Geleceği düşünmek
Birkaç hafta önce şunları söylüyordum; 'Orta sahası çok da üretim yapamayan Bursaspor'a, ileride iyi ve sıkı bir son vuruşçu gerekiyor!' Orta sahada savaşacak ve top dağıtacak elemanlar gerekiyor değil mi? Yanıtımız 'Evet' olacaktır. Bunu çok iyi koşullarda yapamayacağı aşikar Bursaspor'un.
Ama ileride, 'düşen pozisyonları!' es geçmeyecek bir 'son vuruşçu!' Son ütücü gibi bir şey işte.

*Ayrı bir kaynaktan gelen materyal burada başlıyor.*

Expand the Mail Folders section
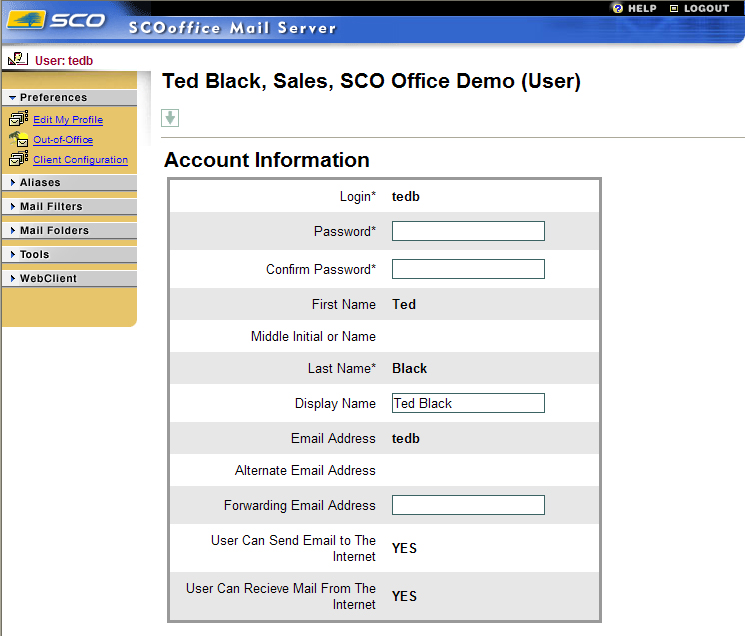This screenshot has width=745, height=636. pyautogui.click(x=54, y=231)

O ana ve saate kadar topu ileriye taşımayı bilmiş bir Bursaspor için bir gol adamı... Rangers'dan aparma Miller, Timsahlar'a su gibi geldi son hafta oynanan G.Saray maçında...
Ancak defanstan orta sahaya aktarılan topun sıkı ve cevval salınımlarla karşı takımı yıpratmaktan- dağıtmaktan uzak bir görünümle dolaşıma girdiği malumunuz.

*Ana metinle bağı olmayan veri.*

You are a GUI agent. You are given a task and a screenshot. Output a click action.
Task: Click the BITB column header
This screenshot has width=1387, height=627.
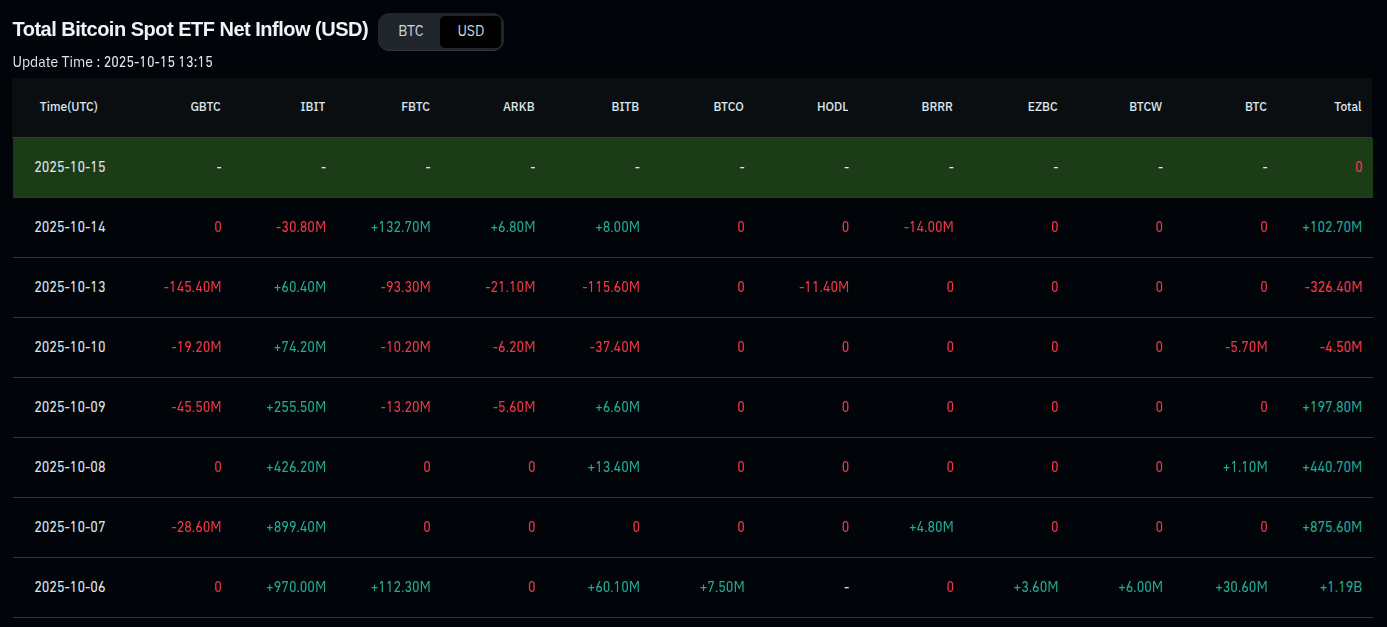click(625, 107)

İstatistikler iyi gözüküyor
Oysa lig sıralamasındaki yeri liderin hemen ensesi yeşil-beyazlı ekibin... Neredeyse yüzde 70'i bulan bir galibiyet, yüzde 10'luk bir mağlubiyet yüzdesi var Bursaspor'un. Buna karşın sadece 10 maçı gol yemeden bitirebilmiş.
50 dakikada bir de gol bulmuşlar, her 142 dakikada yedikleri gole karşılık... İstatistikler oyunun Timsahlar'ın istediği gibi geçtiğini gösteriyor ama ben Bursaspor'u yazarken taa en baştan söylediğimi yineleyeyim; 'Bu sene şampiyonlukla ilişkisi nedir takımın?' Bir iki sorum daha olacak... Mesela geçen senenin şampiyon ekibinden Sercan'ın yedek kalmasının gerekçesi vardır elbet.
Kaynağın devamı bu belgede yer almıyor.